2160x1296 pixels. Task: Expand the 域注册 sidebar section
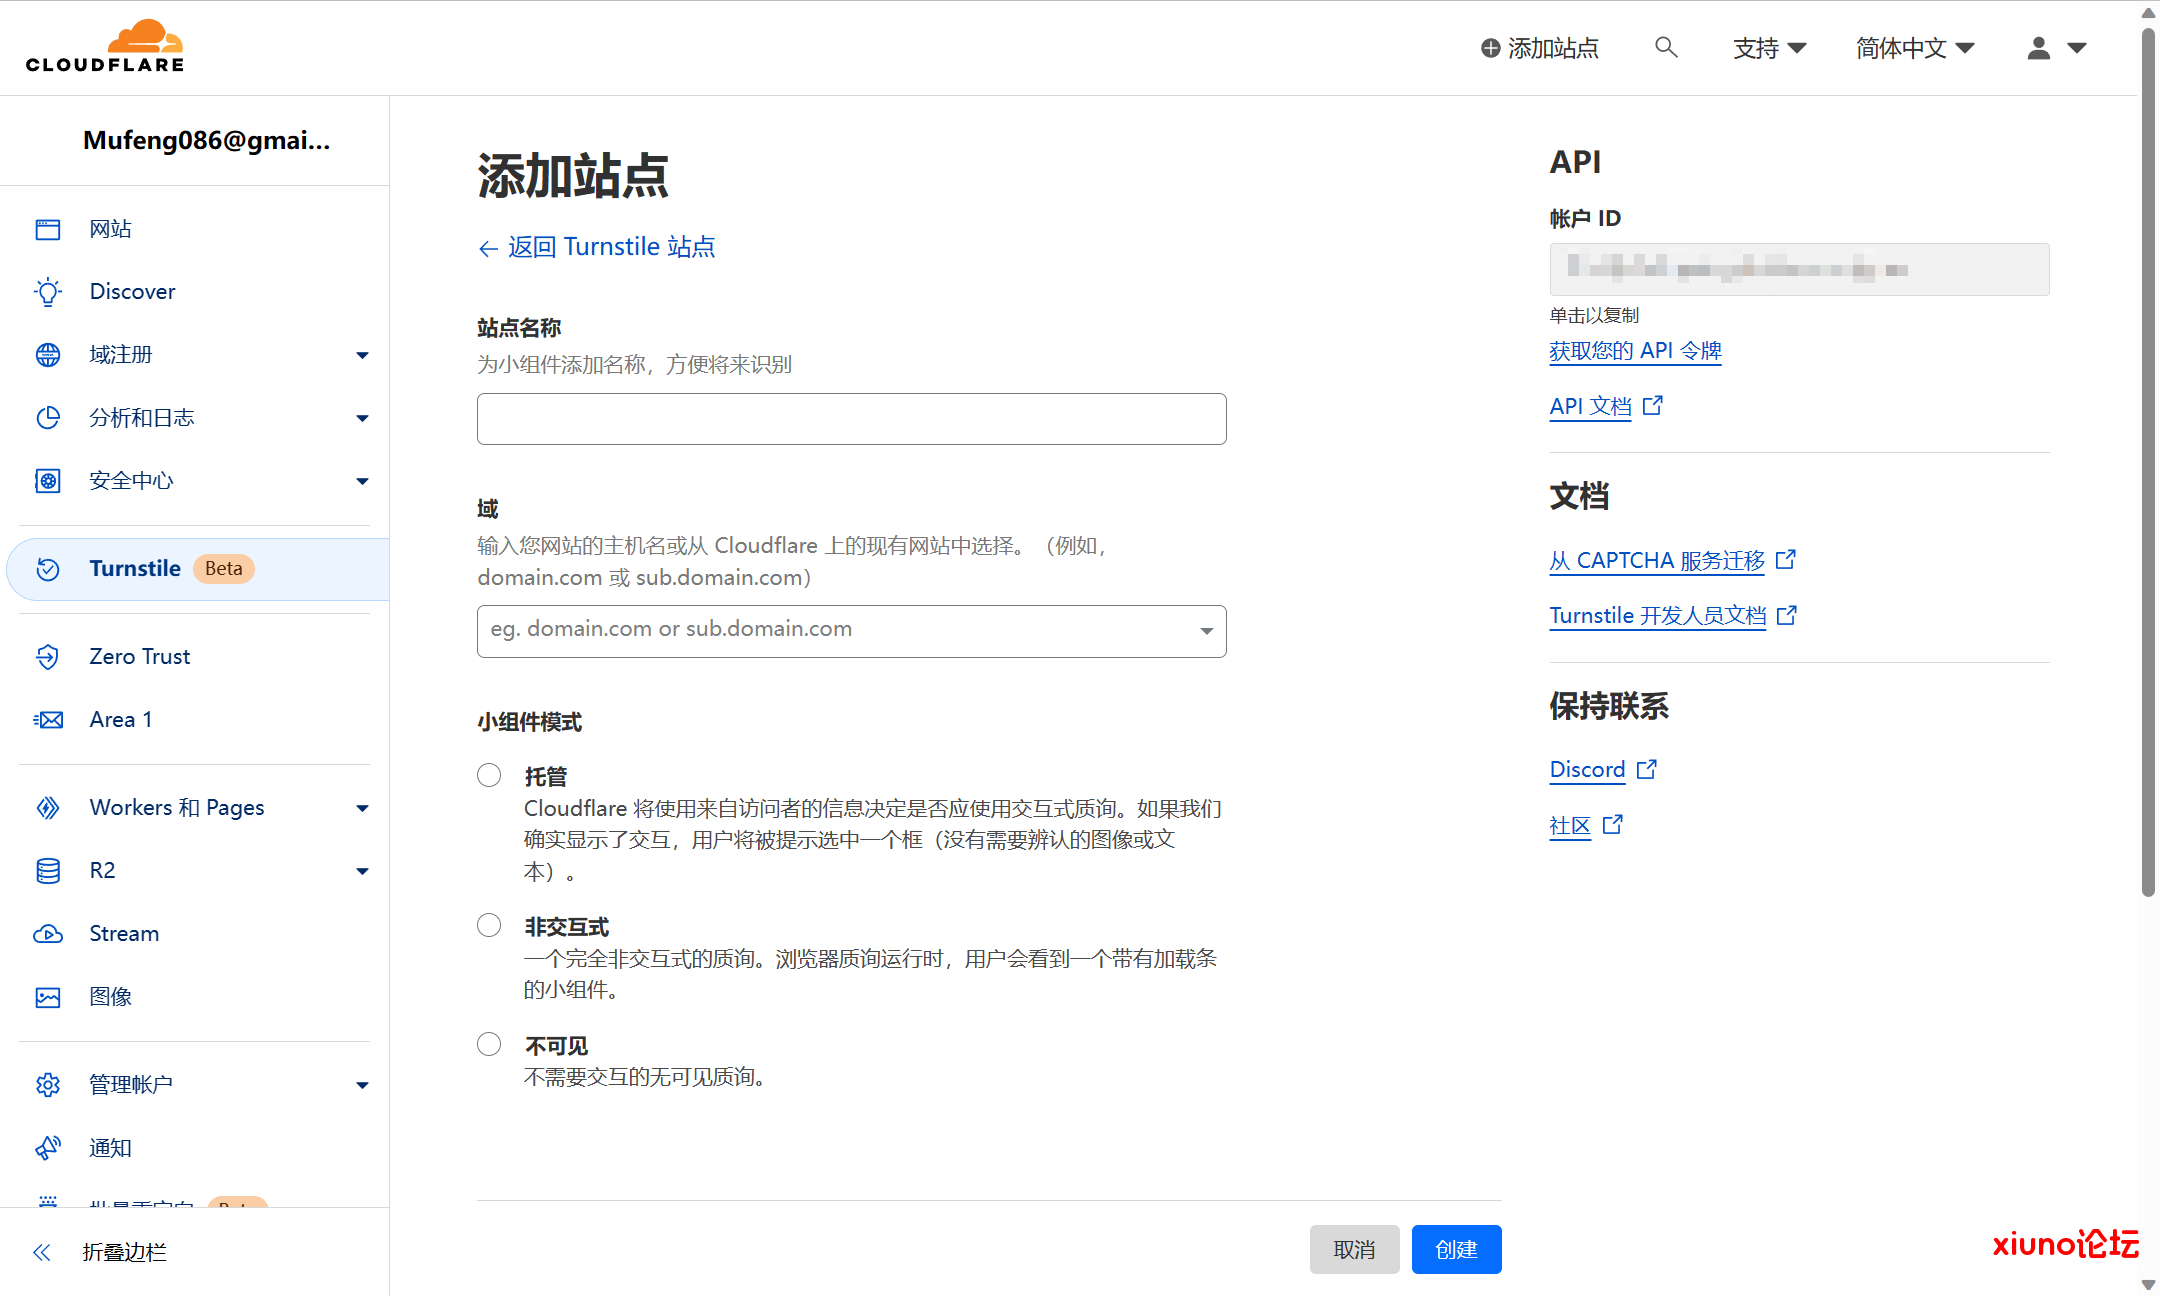tap(362, 355)
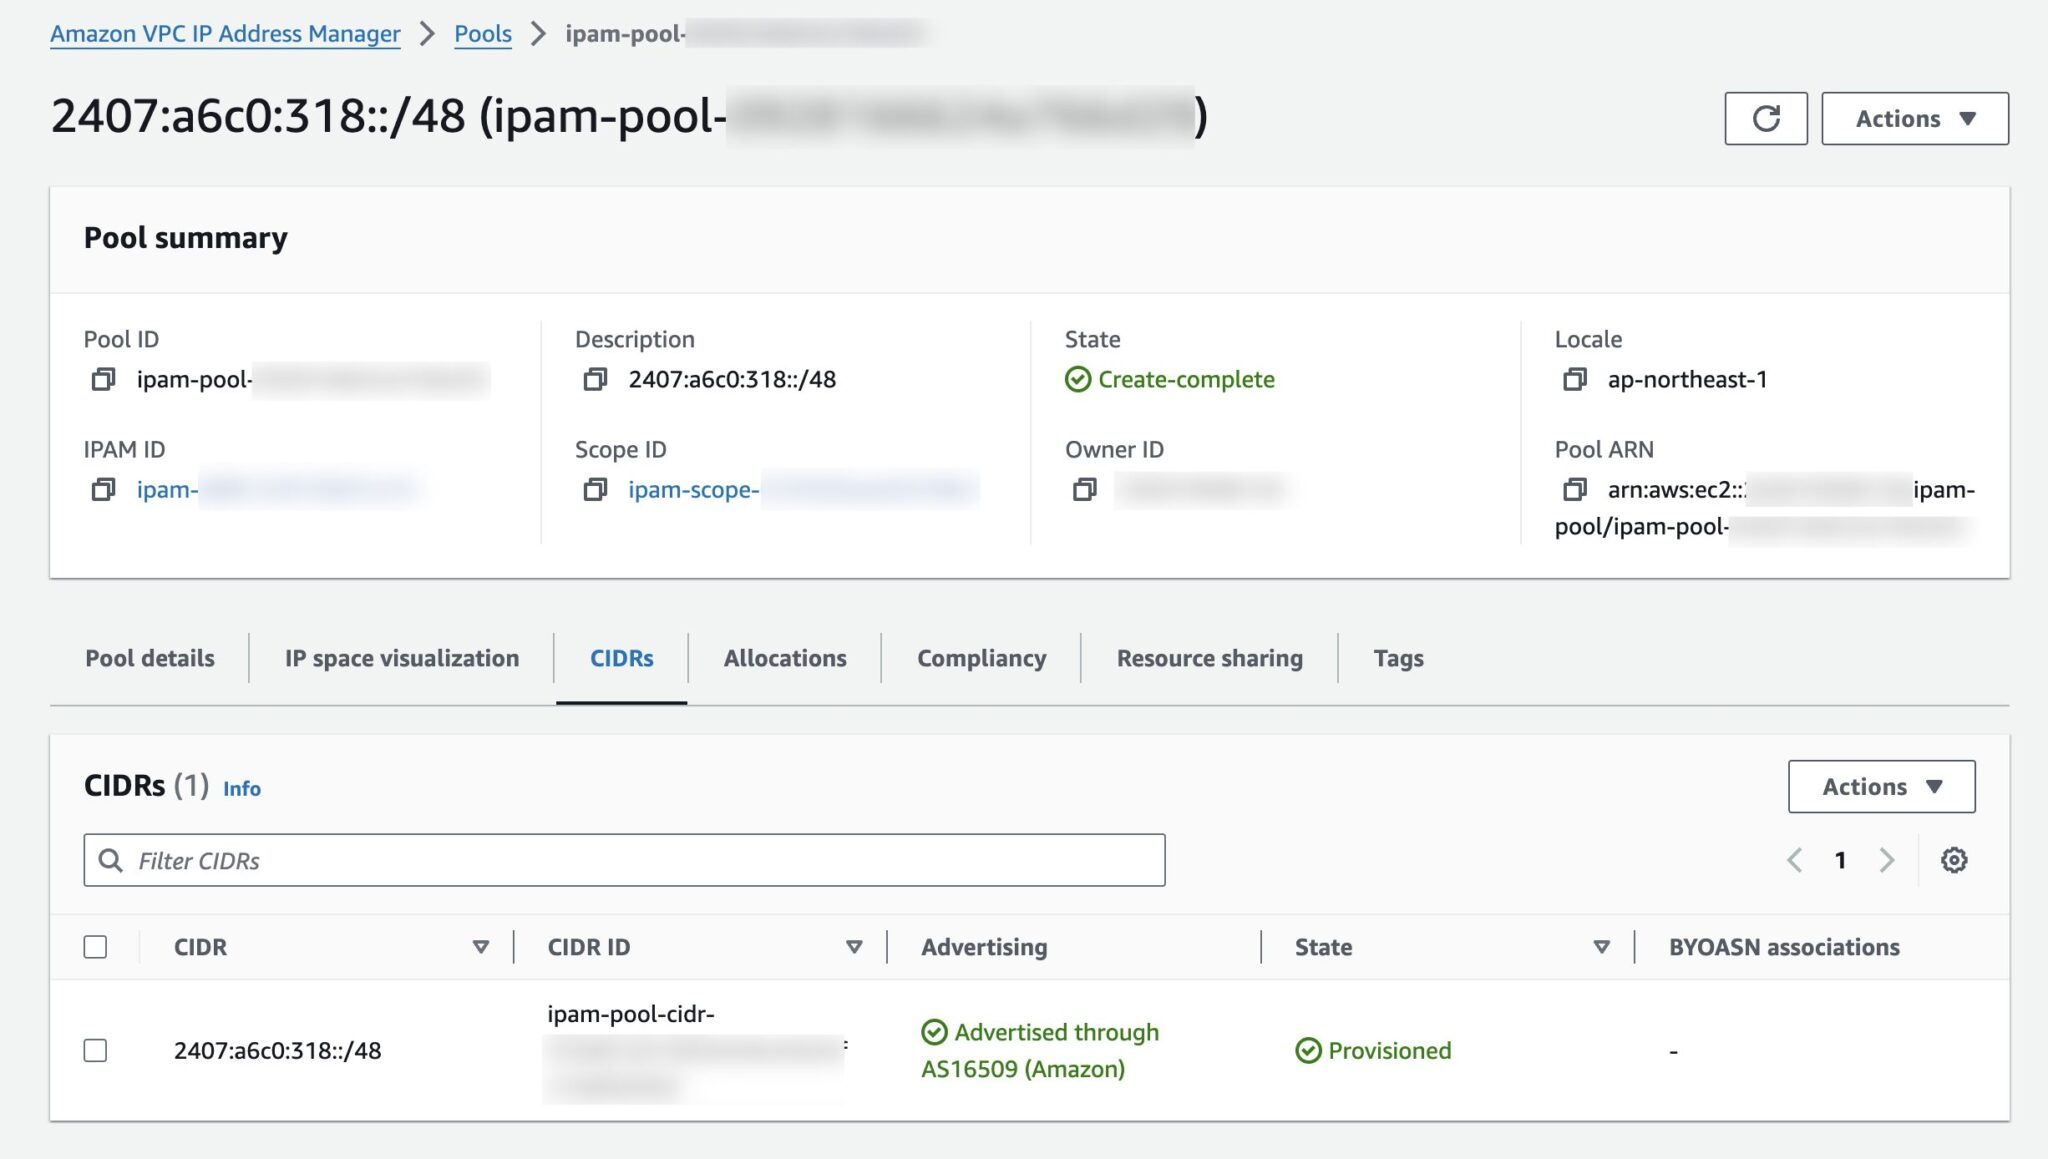This screenshot has height=1159, width=2048.
Task: Open CIDRs table preferences gear
Action: 1953,860
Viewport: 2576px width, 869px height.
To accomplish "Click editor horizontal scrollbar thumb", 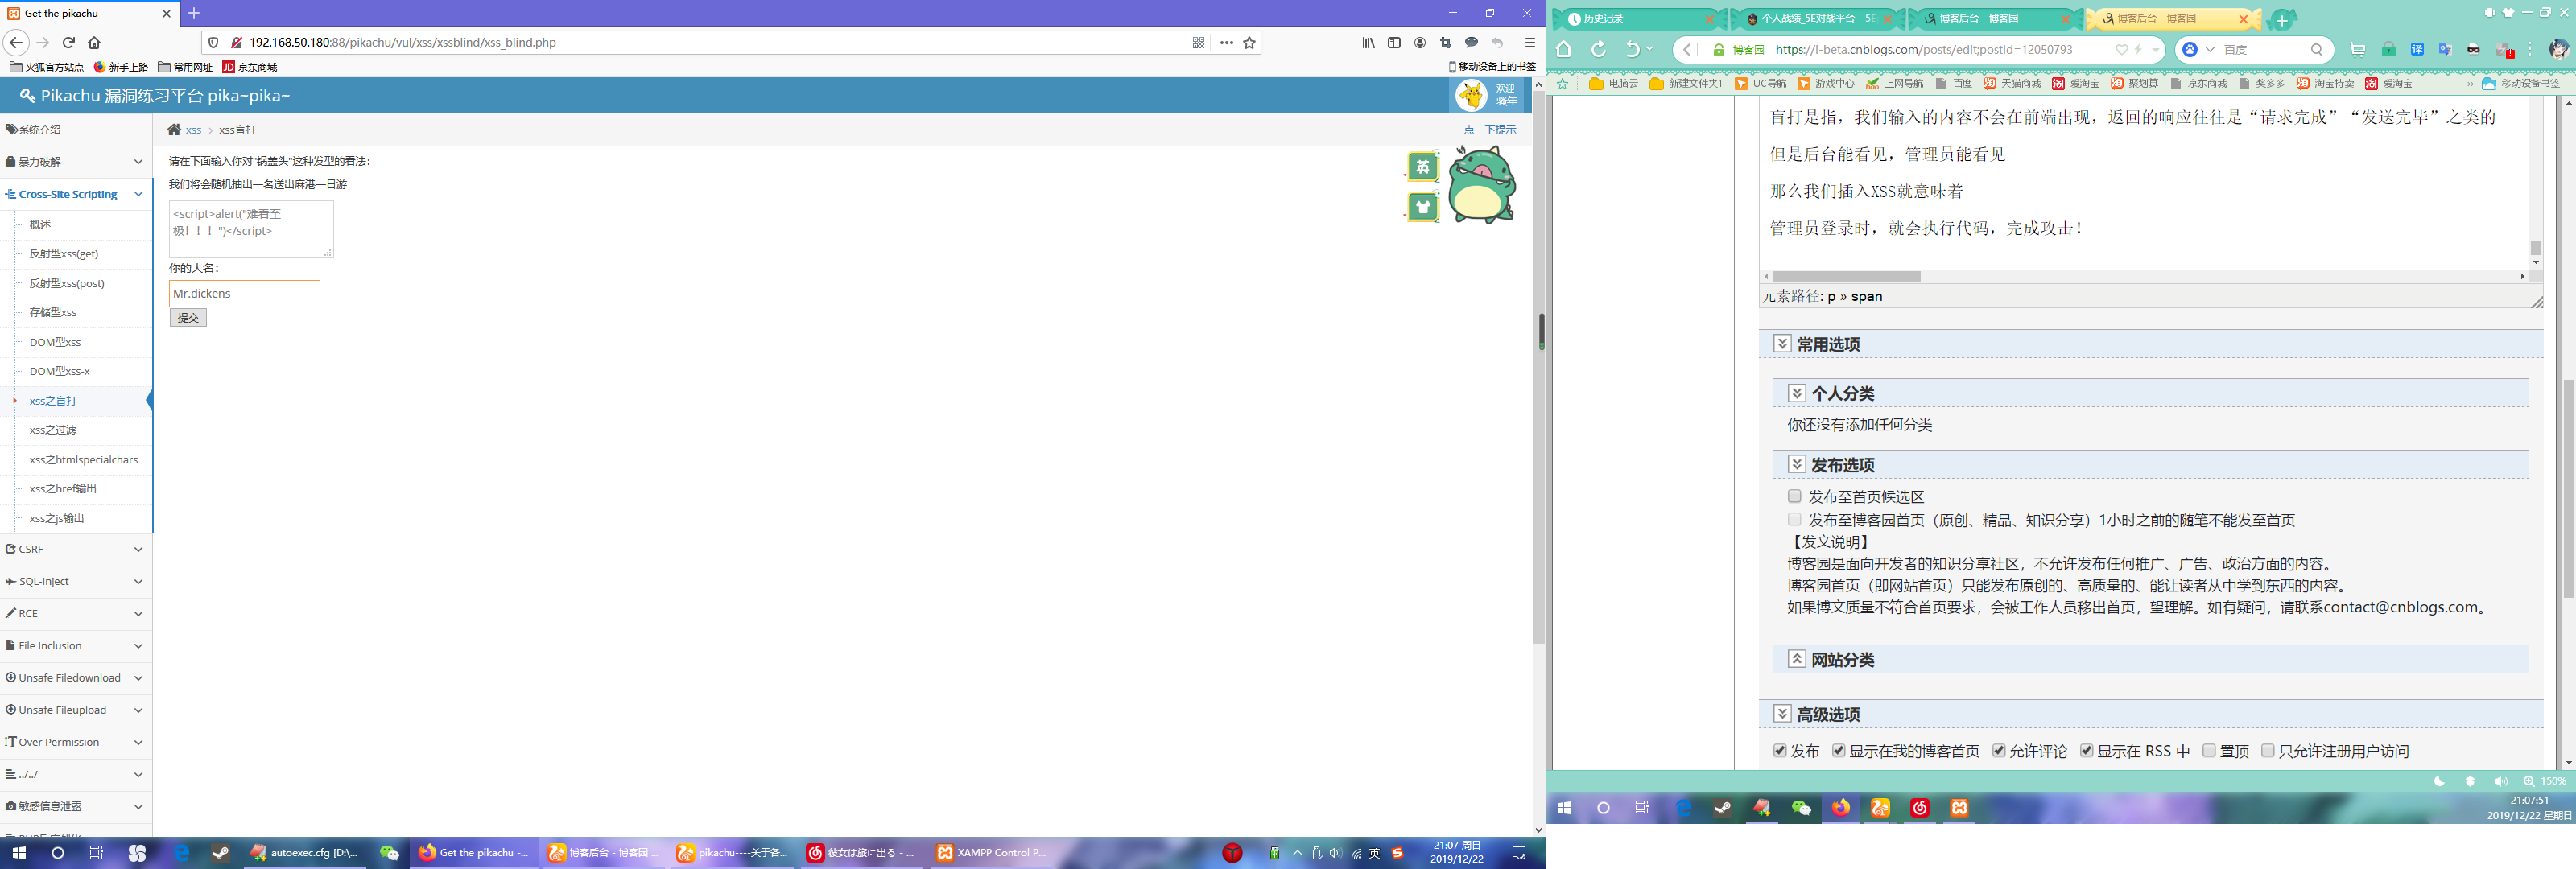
◇ ◇ ◇ ◇
Instructions to follow: In the answer, include exactly the lines from the one containing "Viewport: 2576px width, 869px height." through the end of the records above and no pictures at all.

Reply:
Viewport: 2576px width, 869px height.
To accomplish "Click editor horizontal scrollbar thumb", 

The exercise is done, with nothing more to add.